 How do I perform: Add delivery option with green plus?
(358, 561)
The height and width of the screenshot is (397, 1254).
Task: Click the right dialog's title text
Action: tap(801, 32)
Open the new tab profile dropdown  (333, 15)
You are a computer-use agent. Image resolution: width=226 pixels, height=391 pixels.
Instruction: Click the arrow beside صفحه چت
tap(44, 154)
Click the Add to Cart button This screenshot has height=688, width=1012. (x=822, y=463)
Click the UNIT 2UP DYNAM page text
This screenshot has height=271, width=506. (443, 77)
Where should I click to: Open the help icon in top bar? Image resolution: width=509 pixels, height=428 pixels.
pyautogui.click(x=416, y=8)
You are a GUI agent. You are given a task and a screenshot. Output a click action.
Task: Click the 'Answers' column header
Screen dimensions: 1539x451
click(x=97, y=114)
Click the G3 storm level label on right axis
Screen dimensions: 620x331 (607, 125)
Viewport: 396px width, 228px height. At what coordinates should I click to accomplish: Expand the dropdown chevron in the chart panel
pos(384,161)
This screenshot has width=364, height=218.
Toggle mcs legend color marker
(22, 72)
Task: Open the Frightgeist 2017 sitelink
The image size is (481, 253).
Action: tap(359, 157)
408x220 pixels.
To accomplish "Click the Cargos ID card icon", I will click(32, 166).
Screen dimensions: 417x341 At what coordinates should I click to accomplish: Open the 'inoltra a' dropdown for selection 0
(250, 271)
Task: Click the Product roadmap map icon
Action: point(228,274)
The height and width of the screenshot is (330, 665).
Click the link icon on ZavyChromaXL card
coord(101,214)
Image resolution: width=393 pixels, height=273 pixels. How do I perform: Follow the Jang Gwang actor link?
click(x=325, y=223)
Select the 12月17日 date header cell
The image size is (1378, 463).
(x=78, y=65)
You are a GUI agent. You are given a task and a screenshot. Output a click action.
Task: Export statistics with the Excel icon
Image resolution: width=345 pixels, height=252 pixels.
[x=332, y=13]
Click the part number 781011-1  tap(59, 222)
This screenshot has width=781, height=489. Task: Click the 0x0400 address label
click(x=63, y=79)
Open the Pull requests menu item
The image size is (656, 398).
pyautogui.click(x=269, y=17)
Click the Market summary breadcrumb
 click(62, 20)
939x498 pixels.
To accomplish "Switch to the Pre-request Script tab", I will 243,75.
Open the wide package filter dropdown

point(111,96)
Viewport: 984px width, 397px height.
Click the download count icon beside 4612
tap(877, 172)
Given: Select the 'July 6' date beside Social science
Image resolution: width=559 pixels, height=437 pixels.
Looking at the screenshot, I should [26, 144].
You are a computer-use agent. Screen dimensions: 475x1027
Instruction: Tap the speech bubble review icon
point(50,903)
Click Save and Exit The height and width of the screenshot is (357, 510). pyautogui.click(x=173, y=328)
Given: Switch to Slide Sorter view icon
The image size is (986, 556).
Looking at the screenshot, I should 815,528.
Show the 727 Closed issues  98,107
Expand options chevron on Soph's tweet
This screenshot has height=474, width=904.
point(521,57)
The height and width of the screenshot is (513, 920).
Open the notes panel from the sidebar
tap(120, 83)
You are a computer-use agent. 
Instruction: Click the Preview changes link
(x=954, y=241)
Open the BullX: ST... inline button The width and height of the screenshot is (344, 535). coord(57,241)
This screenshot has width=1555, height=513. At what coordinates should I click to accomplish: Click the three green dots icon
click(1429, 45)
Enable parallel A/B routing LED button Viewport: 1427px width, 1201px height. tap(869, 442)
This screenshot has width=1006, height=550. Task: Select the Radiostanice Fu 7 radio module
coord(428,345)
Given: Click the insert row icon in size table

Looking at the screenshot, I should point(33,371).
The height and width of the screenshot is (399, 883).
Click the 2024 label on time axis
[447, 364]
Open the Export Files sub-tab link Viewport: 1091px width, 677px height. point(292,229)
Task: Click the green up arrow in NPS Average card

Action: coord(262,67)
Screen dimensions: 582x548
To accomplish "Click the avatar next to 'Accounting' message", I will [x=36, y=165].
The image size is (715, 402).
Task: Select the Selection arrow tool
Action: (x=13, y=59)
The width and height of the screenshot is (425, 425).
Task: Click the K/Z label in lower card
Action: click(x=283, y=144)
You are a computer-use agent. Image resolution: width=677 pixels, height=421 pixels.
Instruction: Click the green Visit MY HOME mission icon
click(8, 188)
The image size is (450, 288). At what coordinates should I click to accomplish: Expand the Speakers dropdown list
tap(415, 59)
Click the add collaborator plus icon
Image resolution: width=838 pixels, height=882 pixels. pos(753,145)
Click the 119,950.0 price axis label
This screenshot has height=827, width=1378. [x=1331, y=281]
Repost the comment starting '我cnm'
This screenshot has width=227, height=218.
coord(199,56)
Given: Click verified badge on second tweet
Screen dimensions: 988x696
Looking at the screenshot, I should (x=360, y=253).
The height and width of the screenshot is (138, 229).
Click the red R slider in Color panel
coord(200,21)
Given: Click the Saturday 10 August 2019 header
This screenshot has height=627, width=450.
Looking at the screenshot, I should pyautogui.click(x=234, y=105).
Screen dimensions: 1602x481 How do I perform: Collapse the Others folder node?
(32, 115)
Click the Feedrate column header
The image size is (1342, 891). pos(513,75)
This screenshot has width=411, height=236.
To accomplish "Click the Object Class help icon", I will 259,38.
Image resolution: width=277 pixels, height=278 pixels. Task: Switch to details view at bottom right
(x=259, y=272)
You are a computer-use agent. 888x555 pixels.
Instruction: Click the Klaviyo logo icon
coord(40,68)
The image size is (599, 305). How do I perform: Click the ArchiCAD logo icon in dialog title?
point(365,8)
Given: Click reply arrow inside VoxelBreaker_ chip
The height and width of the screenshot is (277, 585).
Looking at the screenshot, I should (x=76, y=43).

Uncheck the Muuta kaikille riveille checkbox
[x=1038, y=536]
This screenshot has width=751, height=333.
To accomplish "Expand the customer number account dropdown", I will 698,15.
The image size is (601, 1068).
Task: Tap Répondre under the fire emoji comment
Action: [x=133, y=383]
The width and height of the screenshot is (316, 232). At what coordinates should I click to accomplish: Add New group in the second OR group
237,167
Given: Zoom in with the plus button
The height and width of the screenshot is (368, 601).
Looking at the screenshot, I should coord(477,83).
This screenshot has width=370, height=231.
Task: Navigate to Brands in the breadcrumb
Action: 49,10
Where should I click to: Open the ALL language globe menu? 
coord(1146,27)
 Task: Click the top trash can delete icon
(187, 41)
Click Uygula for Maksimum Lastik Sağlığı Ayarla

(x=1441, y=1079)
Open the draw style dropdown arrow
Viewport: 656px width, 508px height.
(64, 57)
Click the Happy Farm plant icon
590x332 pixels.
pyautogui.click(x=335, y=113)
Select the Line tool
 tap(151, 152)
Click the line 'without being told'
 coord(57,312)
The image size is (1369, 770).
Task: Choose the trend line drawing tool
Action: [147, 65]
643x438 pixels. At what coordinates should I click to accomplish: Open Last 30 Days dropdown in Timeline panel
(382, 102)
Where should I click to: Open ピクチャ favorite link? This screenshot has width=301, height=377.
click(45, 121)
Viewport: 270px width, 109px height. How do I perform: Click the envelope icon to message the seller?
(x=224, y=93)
━━━━
Task to complete: Find the string "date" in the listing and return every line that holds it.

Task output:
Select the 12月17日 date header cell
Given: Select the 'July 6' date beside Social science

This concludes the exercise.